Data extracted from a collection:

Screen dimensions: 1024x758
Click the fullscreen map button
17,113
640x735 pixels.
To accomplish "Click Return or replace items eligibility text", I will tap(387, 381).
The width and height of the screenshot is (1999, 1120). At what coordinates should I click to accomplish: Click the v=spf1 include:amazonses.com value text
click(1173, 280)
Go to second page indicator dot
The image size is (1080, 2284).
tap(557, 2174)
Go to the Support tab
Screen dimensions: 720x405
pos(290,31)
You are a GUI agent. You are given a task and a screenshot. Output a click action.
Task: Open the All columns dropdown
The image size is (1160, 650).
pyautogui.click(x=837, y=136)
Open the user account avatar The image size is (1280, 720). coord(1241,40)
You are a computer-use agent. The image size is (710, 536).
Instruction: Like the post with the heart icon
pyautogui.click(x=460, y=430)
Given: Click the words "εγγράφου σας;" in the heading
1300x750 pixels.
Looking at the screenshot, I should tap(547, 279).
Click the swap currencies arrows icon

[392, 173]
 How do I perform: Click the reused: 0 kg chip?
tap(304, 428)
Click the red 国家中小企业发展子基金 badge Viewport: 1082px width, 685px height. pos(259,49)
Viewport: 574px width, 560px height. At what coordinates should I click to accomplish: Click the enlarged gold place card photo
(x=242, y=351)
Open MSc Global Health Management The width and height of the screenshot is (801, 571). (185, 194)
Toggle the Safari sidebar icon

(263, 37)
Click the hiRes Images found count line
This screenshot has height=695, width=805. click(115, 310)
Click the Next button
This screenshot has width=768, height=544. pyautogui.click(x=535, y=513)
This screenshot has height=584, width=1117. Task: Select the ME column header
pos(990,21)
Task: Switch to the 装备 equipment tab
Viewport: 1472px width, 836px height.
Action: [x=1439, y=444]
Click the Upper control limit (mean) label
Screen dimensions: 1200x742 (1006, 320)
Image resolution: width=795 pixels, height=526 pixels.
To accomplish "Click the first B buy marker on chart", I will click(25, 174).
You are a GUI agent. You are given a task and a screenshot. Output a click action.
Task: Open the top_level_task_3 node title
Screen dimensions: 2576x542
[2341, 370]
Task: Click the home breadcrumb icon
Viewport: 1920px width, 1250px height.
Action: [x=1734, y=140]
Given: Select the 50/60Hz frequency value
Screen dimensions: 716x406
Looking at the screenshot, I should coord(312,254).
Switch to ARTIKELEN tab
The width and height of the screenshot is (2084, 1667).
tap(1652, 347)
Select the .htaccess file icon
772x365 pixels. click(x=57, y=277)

*Problem statement*. Reproduce the data above verbatim, beginning at the line containing "How do I perform: Click" and ending after the line containing "Action: [x=1734, y=140]".

*Full output*.
 How do I perform: Click the reused: 0 kg chip?
tap(304, 428)
Click the red 国家中小企业发展子基金 badge Viewport: 1082px width, 685px height. pos(259,49)
Viewport: 574px width, 560px height. At what coordinates should I click to accomplish: Click the enlarged gold place card photo
(x=242, y=351)
Open MSc Global Health Management The width and height of the screenshot is (801, 571). (185, 194)
Toggle the Safari sidebar icon

(263, 37)
Click the hiRes Images found count line
This screenshot has height=695, width=805. click(115, 310)
Click the Next button
This screenshot has width=768, height=544. pyautogui.click(x=535, y=513)
This screenshot has height=584, width=1117. Task: Select the ME column header
pos(990,21)
Task: Switch to the 装备 equipment tab
Viewport: 1472px width, 836px height.
Action: [x=1439, y=444]
Click the Upper control limit (mean) label
Screen dimensions: 1200x742 (1006, 320)
Image resolution: width=795 pixels, height=526 pixels.
To accomplish "Click the first B buy marker on chart", I will click(25, 174).
You are a GUI agent. You are given a task and a screenshot. Output a click action.
Task: Open the top_level_task_3 node title
Screen dimensions: 2576x542
[2341, 370]
Task: Click the home breadcrumb icon
Viewport: 1920px width, 1250px height.
Action: [x=1734, y=140]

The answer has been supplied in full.